Optimizing Diabetes Risk Prediction: Comparative Analysis of Machine Learning Models and Feature Importance
摘要
Diabetes is known to be one of the most common diseases in the world today. A significant alternative to traditional diagnostic methods that can be time and resource-consuming is an ML-based approach. With the use of historical health lifestyle and diagnostic data, artificial intelligence can predict someone’s risk of developing diabetes. This study aims to explore the potential of ML models for the prediction of diabetes based on different health and lifestyle factors. Furthermore, using a feature importance analysis, the objective is to determine the factors that affect the most diabetes condition.
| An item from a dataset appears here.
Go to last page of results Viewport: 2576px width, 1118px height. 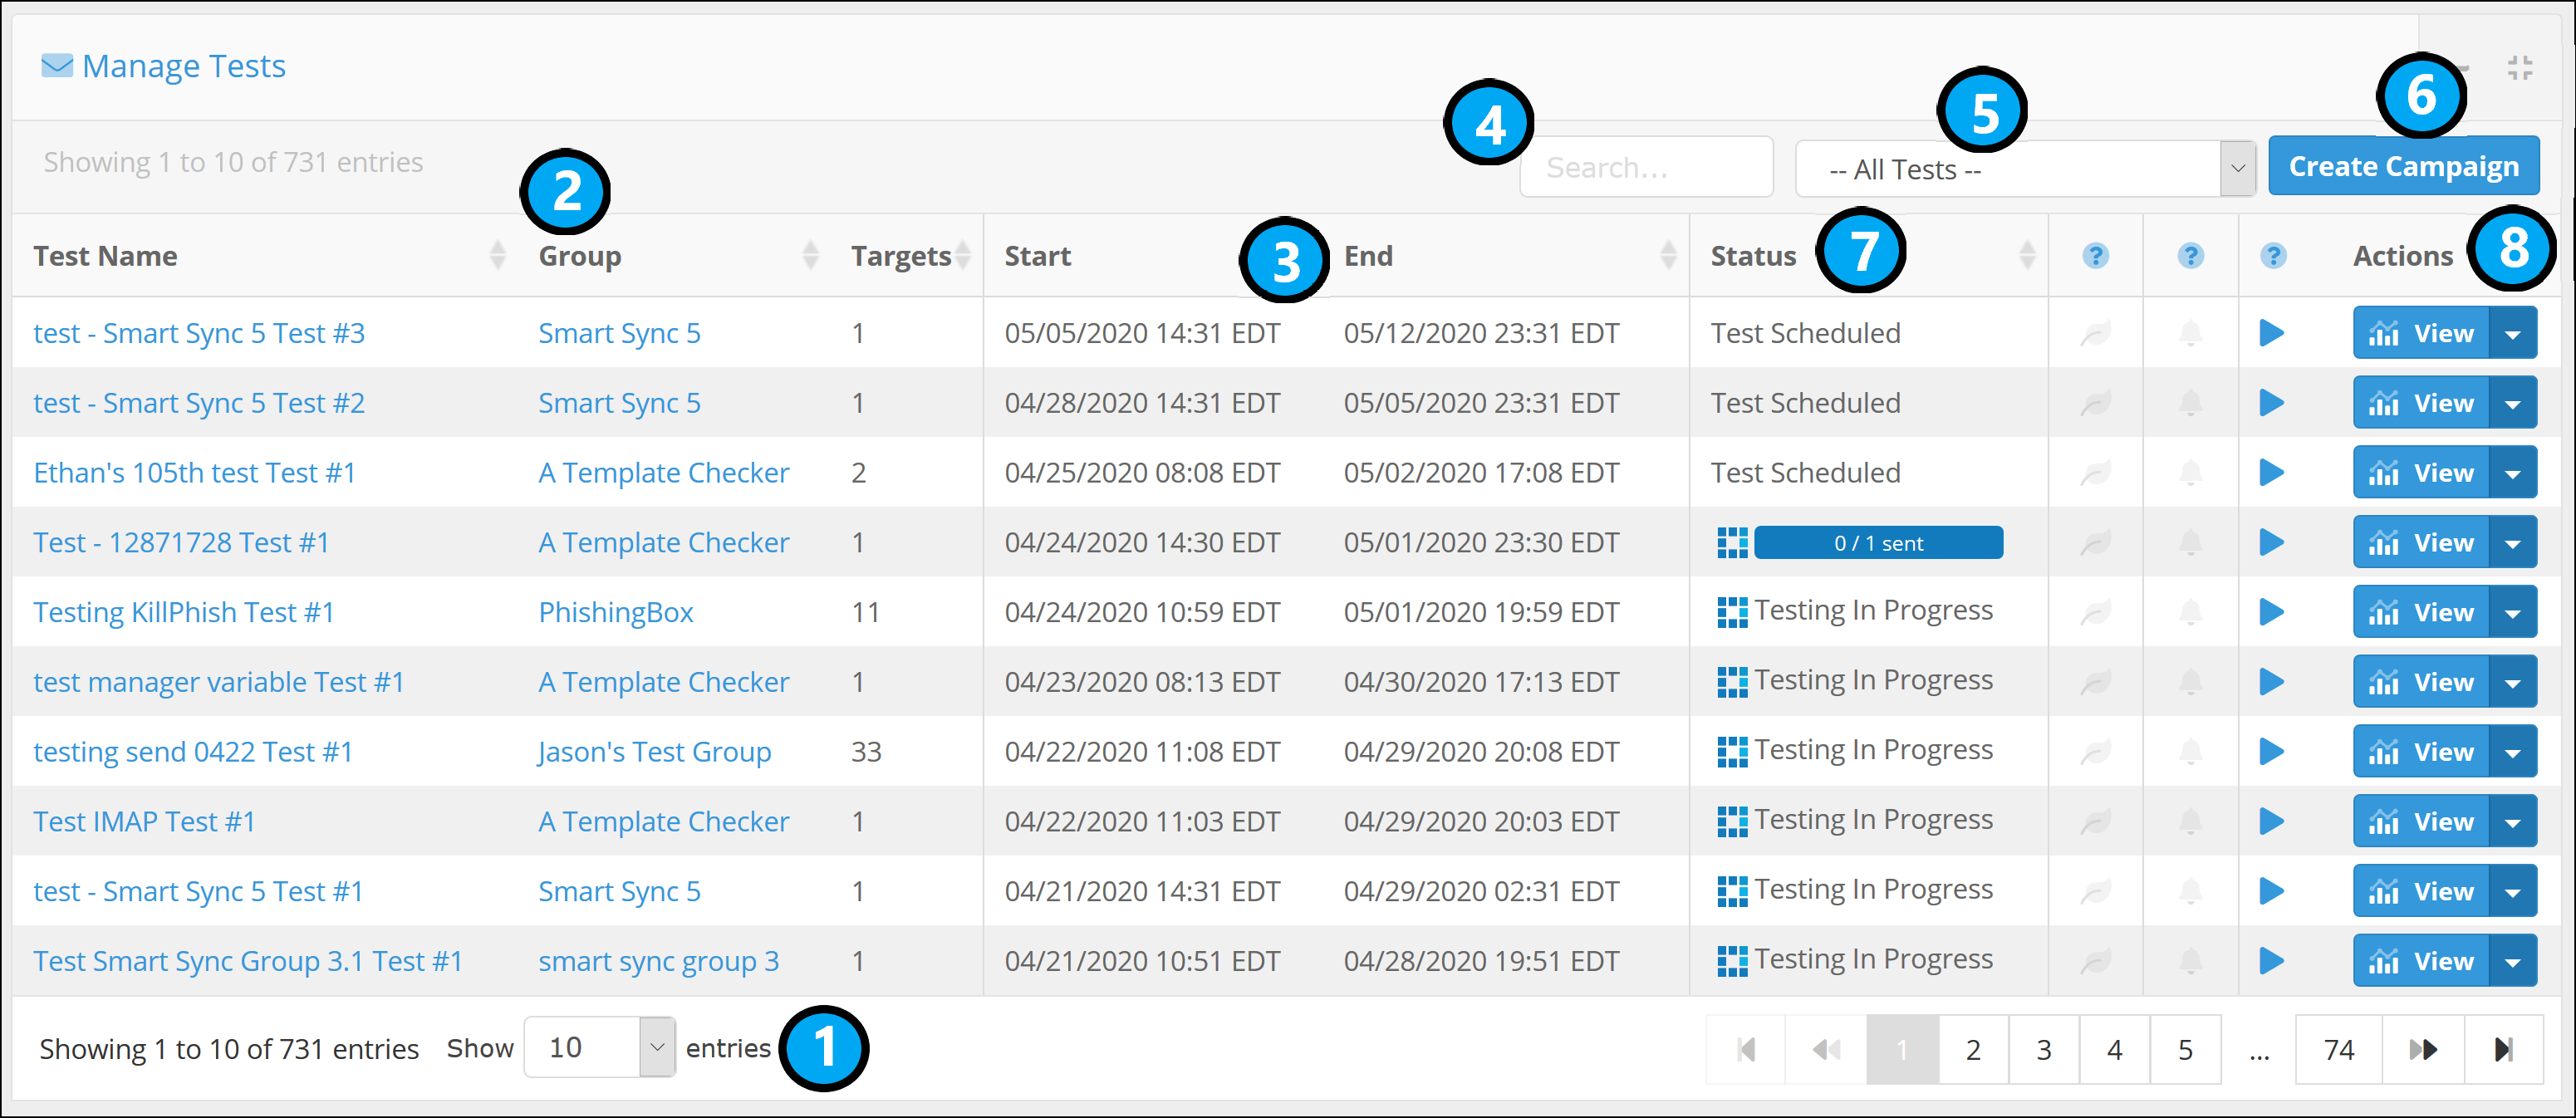pyautogui.click(x=2503, y=1049)
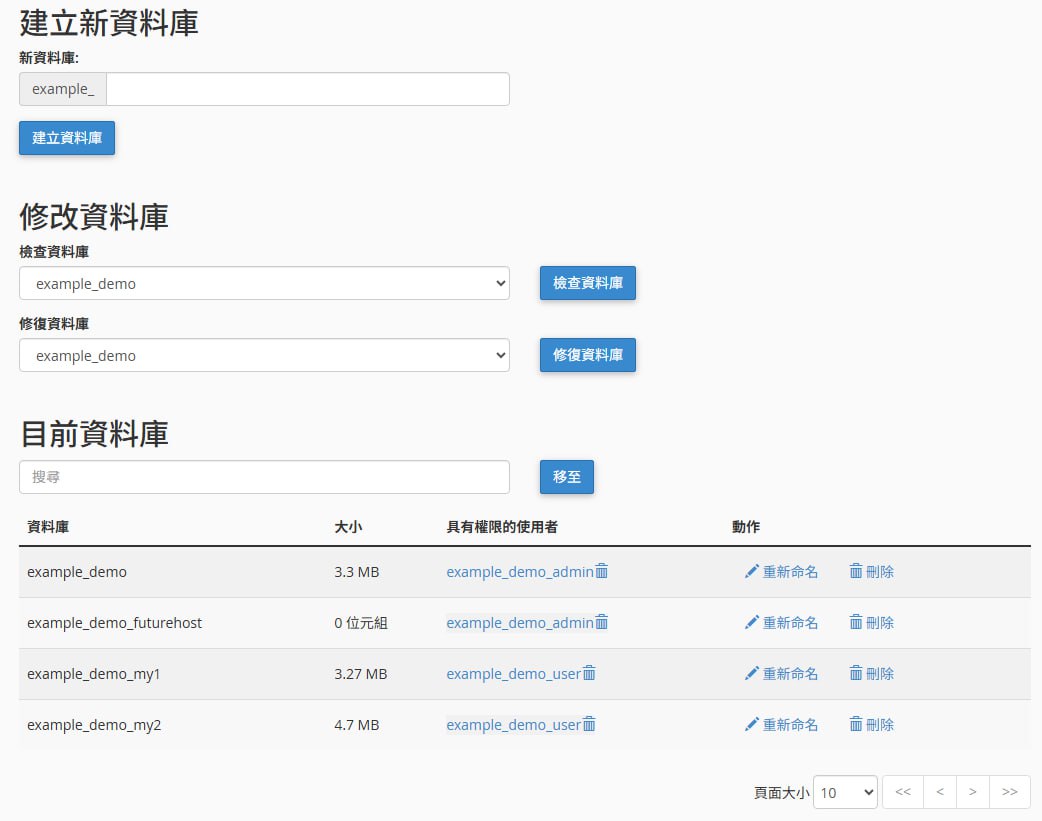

By evaluating multiple methods, configurations and datasets, current study aims to identify the most effective approach for predicting diabetes risk. For training and prediction, the following 4 models were utilized: Random Forest Classifier (RFC), LightGBM, Decision Tree (DTC) and Naive Bayes. The performance of the models was evaluated on the basis of accuracy, precision, recall and F1-score. The study involved testing these models on two datasets: a smaller one that contains medical attributes (PIMA dataset) and another much larger that incorporates mostly lifestyle factors (derived from the Behavioral Risk Factor Surveillance System Survey from 2022). The results show that the LightGBM and Random Forest models outperform the other evaluated classifiers. LightGBM achieved the highest accuracy of 86% in the larger dataset, highlighting the effectiveness of incorporating lifestyle factors. Furthermore, feature importance analysis revealed key predictors, such as weight, height and mobility difficulties to be those that impact diabetes diagnostic the most.